VIOLAÇÃO DOS RESULTADOS - HIPÓTESE 5

b0_estimado <- numeric(N_SIMUL)
b1_estimado <- numeric(N_SIMUL)

for (i in 1:N_SIMUL){
  #Variância do erro não é fixa, depende de X (heteroscedasticidade)
  u_var <- ((x + 0.1) * 1.5)
  
  u <- rnorm(N_AMOSTRA,0,u_var)
  y <- b0 + b1*x + u

  estim <- coefficients(lm(y ~ x))
  b0_estimado[i] <- estim[1]
  b1_estimado[i] <- estim[2]
  }

par(bg = '#d4e5ff')
plot(density(b1_estimado), 
     main = 'Distribuição dos b1 estimados', 
     ylim = c(0,8),
     xlim = c(0,1))
abline(v = mean(b1_estimado),lty=2)
abline(v = b1,lwd = 3)
legend('topleft', 
       legend = c('B1 real','B1 estimado (média)'),
       lty = c(1,2))

par(bg='#f7d094')

plot(NULL,xlim = c(0,10),ylim = c(4,8), xlab = 'VAR IND',ylab = 'VAR DEP')

for (i in 1:N_SIMUL)
  {
  abline(b0_estimado[i],b1_estimado[i], col = 'orange',lwd=1)
  
}
abline(a = b0,b = b1,col='blue',lwd=3)

legend('topleft', 
       legend = c('Real','Estimado'),
       col = c('blue','orange'),
       lwd = 3)

Observamos que a violação de hipótese 4 tem efeito mais significativo do que a violação da hipótese 5.

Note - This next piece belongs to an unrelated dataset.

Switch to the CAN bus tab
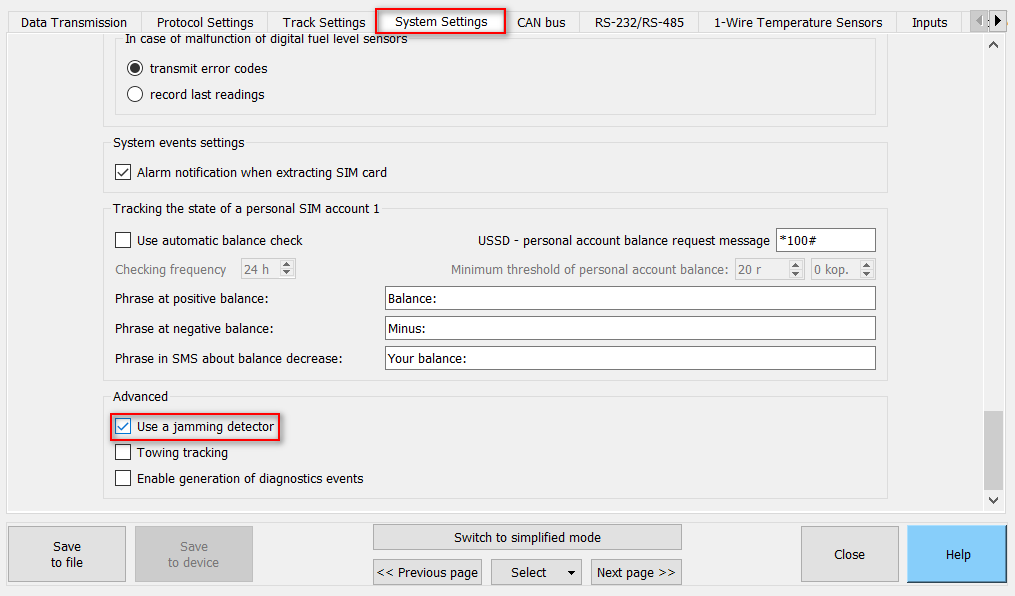Image resolution: width=1015 pixels, height=596 pixels. tap(541, 22)
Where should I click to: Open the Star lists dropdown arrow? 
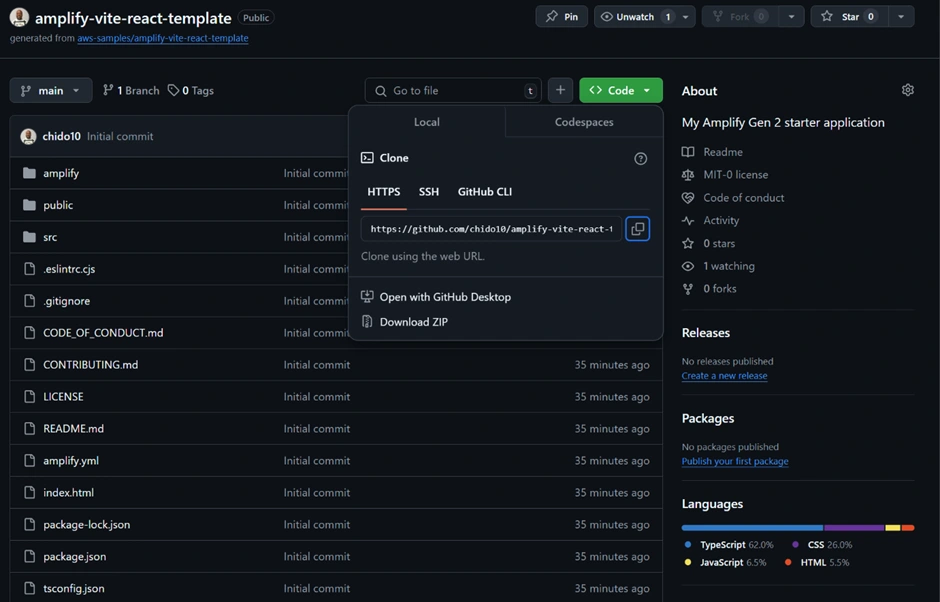point(900,17)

INTERVALOS DE CONFIANÇA E TESTES T

#Using R for Introductory Econometrics - Florian Heiss
#1.9.3 Simulation of confidence intervals and t tests

N_SIMUL <- 50
N_AMOSTRA <- 100
mu <- 10
s <- 2

cilower <- numeric(N_SIMUL) ; ciupper <- numeric(N_SIMUL)
pvalue1 <- numeric(N_SIMUL) ; pvalue2 <- numeric(N_SIMUL)
reject1 <- logical(N_SIMUL) ; reject2 <- logical(N_SIMUL)
color1 <- character(N_SIMUL);color2 <- character(N_SIMUL)

for (i in 1:N_SIMUL){
  amostra <- rnorm(N_AMOSTRA,mu,s)
  
  teste1 <- t.test(amostra,mu = 10, alternative = 'two.sided')
  cilower[i] <- teste1$conf.int[1]
  ciupper[i] <- teste1$conf.int[2]
  reject1[i] <- teste1$p.value < 0.05
  
  teste2 <- t.test(amostra,mu = 9.5, alternative = 'two.sided')
  reject2[i] <- teste2$p.value < 0.05
 
  }

mean(reject1)
table(reject1)
mean(reject2)
table(reject2)


for (i in 1:N_SIMUL){
  color1[i] <- if (reject1[i]==TRUE){'red'}else{'blue'}
  color2[i] <- if (reject2[i]==TRUE){'red'}else{'blue'}
}

par(mfrow=c(1,2))


barplot(ciupper-cilower,
        offset = cilower,
        space = 1,
        col = color1,
        horiz=TRUE,
        xlim = c(9,11),
        main = 'Média = 10',
        )
abline(v=10, lty=2)

barplot(ciupper-cilower,
        offset = cilower,
        space = 1,
        col = color2,
        main = 'Média = 9.5',
        xlim = c(9,11),
        horiz=TRUE)
abline(v=9.5, , lty=2)

A variável aleatória possui média 10 e desvio-padrão 2. Quando testamos a hipótese de que a média é igual a 10, praticamente todos os intervalos de confiança simulados contêm a média 10 - logo, corretamente aceitamos a hipótese. No entanto, ao propor a hipótese de que a média é igual a 9.5 para os mesmos dados, menos de 95% dos intervalos não incluem 9.5, tal que podemos rejeitar esta hipótese.